[FRAGMENTO DEL DOCUMENTO]
FRANCISCO VÁZQUEZ Y VÁZQUEZ | Embajador de España
Realmente, a la hora de enjuiciar noticias o de conmemorar efemérides, la vara de medir en nuestra querida España es, cuando menos, un tanto arbitraria, por no decir que bastante sectaria, aunque lo cierto es que peca de muchos defectos menos del de la improvisación.
Ejemplos, los que se quieran y en los más diversos campos. Aunque prácticamente ya no es noticia, en las zonas de Oriente Medio controladas por el fundamentalismo islámico prosiguen diariamente los asesinatos masivos de los cristianos, la ocupación de sus casas y de sus tierras, la destrucción de sus iglesias y su rico patrimonio histórico y artístico, amén del secuestro de sus esposas e hijos para destinarlos a la esclavitud sexual o a su venta en los mercados de esclavos que funcionan en las zonas ocupadas por estos bárbaros criminales.
[/FRAGMENTO DEL DOCUMENTO]
[DATOS MOSTRADOS]
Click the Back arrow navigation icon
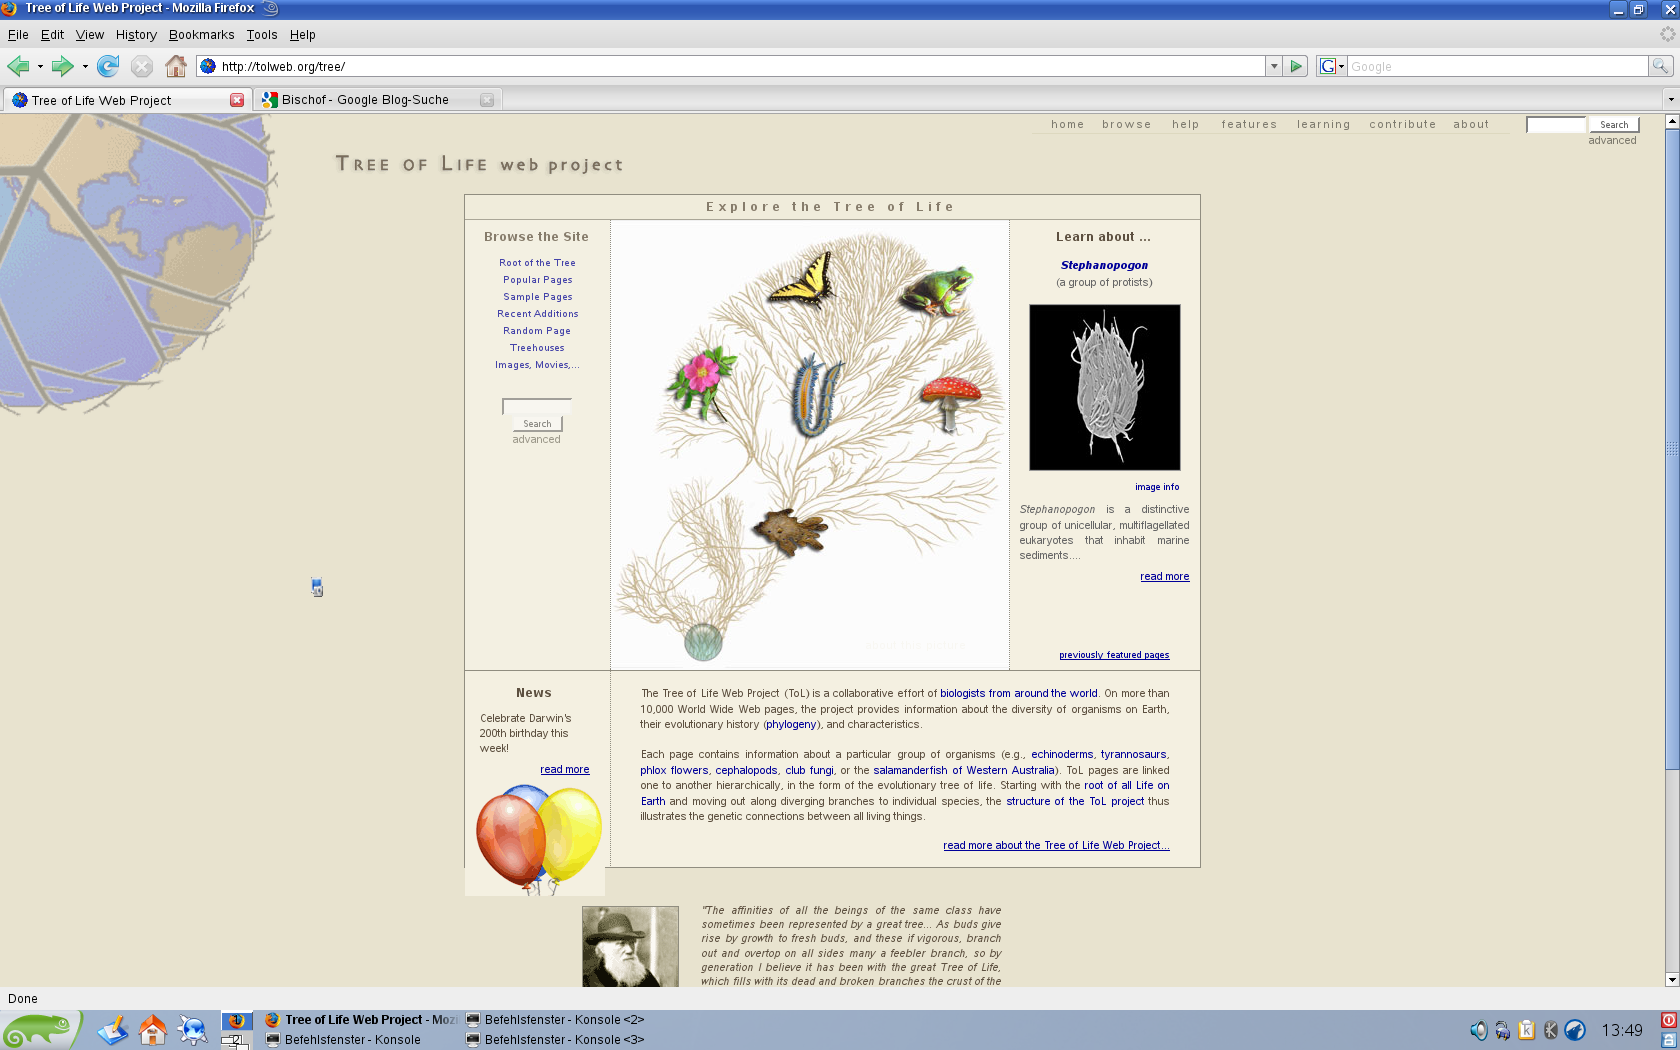Image resolution: width=1680 pixels, height=1050 pixels. pos(18,67)
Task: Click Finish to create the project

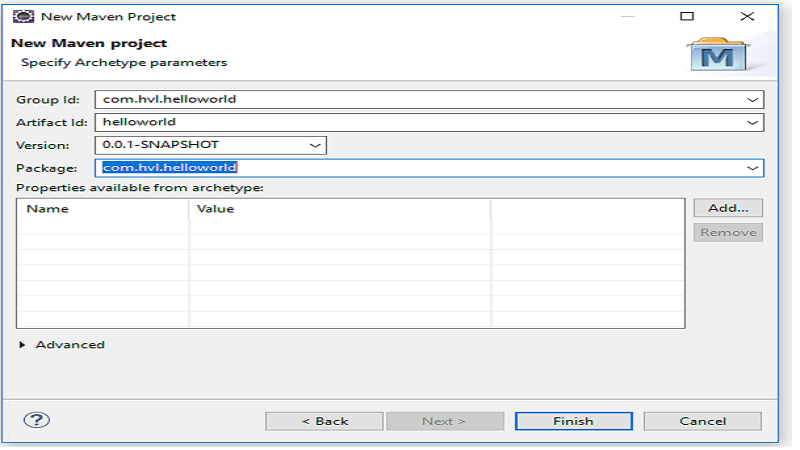Action: click(573, 421)
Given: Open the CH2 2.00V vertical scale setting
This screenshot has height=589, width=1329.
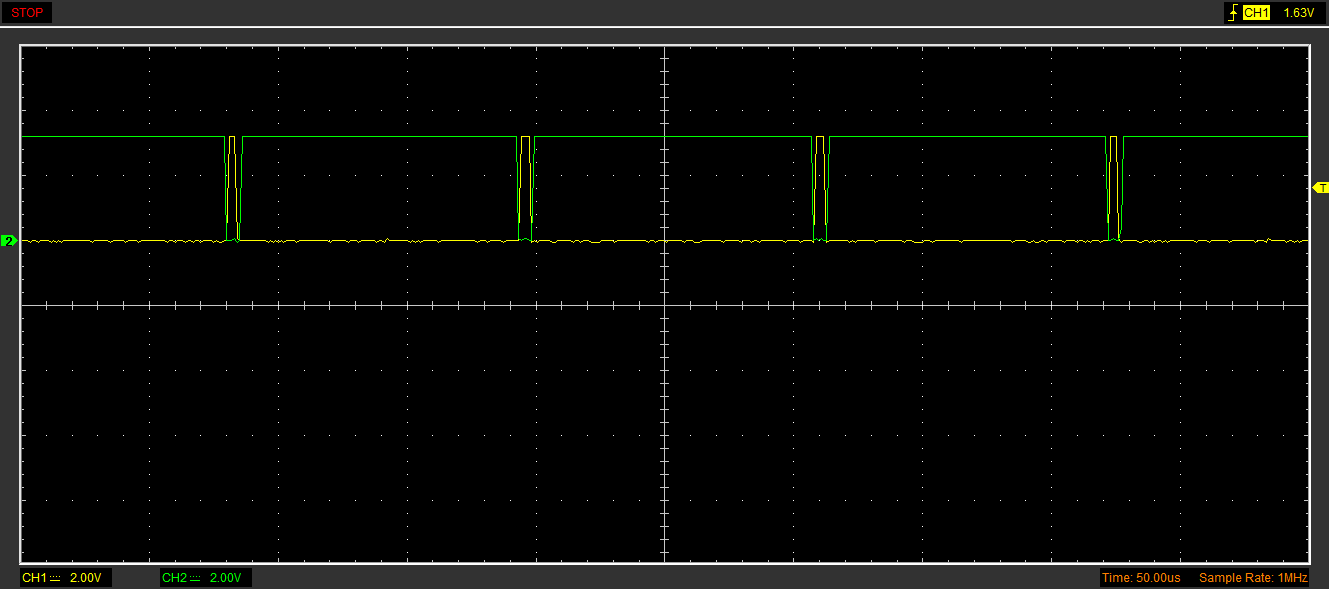Looking at the screenshot, I should click(x=225, y=578).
[/DATOS MOSTRADOS]
(CONSIGNAS DEL EJERCICIO):
1 - Enumera todos los actos contra los cristianos que, según el fragmento, prosiguen a diario en las zonas de Oriente Medio controladas por el fundamentalismo islámico.
2 - Reescribe la parte del fragmento entre "Ejemplos, los que" y "estos bárbaros criminales.", ambos incluidos, poniendo "Oriente Próximo" en lugar de "Oriente Medio".

(RESPUESTAS DEL EJERCICIO):
1 -
- Los asesinatos masivos de los cristianos
- La ocupación de sus casas y de sus tierras
- La destrucción de sus iglesias y su rico patrimonio histórico y artístico
- El secuestro de sus esposas e hijos para destinarlos a la esclavitud sexual o a su venta en los mercados de esclavos

2 -
Ejemplos, los que se quieran y en los más diversos campos. Aunque prácticamente ya no es noticia, en las zonas de Oriente Próximo controladas por el fundamentalismo islámico prosiguen diariamente los asesinatos masivos de los cristianos, la ocupación de sus casas y de sus tierras, la destrucción de sus iglesias y su rico patrimonio histórico y artístico, amén del secuestro de sus esposas e hijos para destinarlos a la esclavitud sexual o a su venta en los mercados de esclavos que funcionan en las zonas ocupadas por estos bárbaros criminales.